▶ [Rangkaian Tugas]:
A. Dalam teks tentang bid'ah di bawah, siapa yang dimaksud dengan "mereka" menurut jawaban Rasulullah kepada para sahabat?
B. Cetaklah secara persis bagian teks tentang bid'ah di bawah, dimulai dari "- Tiga perkara" dan diakhiri pada "serta seks. (Ar-Ridha)".

Ada berapa macam bid'ah itu?
JAWAB
Orang-orang yang tidak
sependapat dengan amalan warga NU (Nahdlotu 'Ulama) Indonesia biasanya
membidahkan amalan warga Nahdliyin dengan dalil sebagai berikut:
- Barangsiapa menimbulkan sesuatu yang baru dalam urusan (agama) kita yang bukan dari ajarannya maka tertolak. (HR. Bukhari)
- Sesungguhnya ucapan yang paling benar adalah Kitabullah, dan sebaik-baik jalan hidup ialah jalan hidup Muhammad, sedangkan seburuk-buruk urusan agama ialah yang diada-adakan. Tiap-tiap yang diada-adakan adalah bid'ah, dan tiap bid'ah adalah sesat, dan tiap kesesatan (menjurus) ke neraka. (HR. Muslim)
- Apabila kamu melihat orang-orang yang ragu dalam agamanya dan ahli bid'ah sesudah aku (Rasulullah Saw.) tiada maka tunjukkanlah sikap menjauh (bebas) dari mereka. Perbanyaklah lontaran cerca dan kata tentang mereka dan kasusnya. Dustakanlah mereka agar mereka tidak makin merusak (citra) Islam. Waspadai pula orang-orang yang dikhawatirkan meniru-niru bid'ah mereka. Dengan demikian Allah akan mencatat bagimu pahala dan akan meningkatkan derajat kamu di akhirat. (HR. Ath-Thahawi)
- Kamu akan mengikuti perilaku orang-orang sebelum kamu sejengkal demi sejengkal dan sehasta demi sehasta, sehingga kalau mereka masuk ke lubang biawak pun kamu ikut memasukinya. Para sahabat lantas bertanya, "Siapa 'mereka' yang baginda maksudkan itu, ya Rasulullah?" Beliau menjawab, "Orang-orang Yahudi dan Nasrani." (HR. Bukhari)
- Tiga perkara yang aku takuti akan menimpa umatku setelah aku tiada: kesesatan sesudah memperoleh pengetahuan, fitnah-fitnah yang menyesatkan, dan syahwat perut serta seks. (Ar-Ridha)

▶ [Data Berikut]:
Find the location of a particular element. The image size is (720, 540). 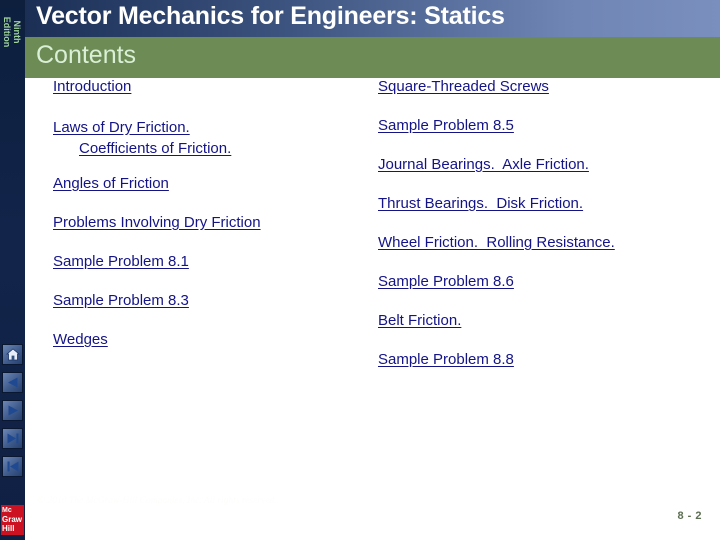

next-button is located at coordinates (12, 410).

▶ [Jawaban yang Diberikan]:
A. Orang-orang Yahudi dan Nasrani.

B.
- Tiga perkara yang aku takuti akan menimpa umatku setelah aku tiada: kesesatan sesudah memperoleh pengetahuan, fitnah-fitnah yang menyesatkan, dan syahwat perut serta seks. (Ar-Ridha)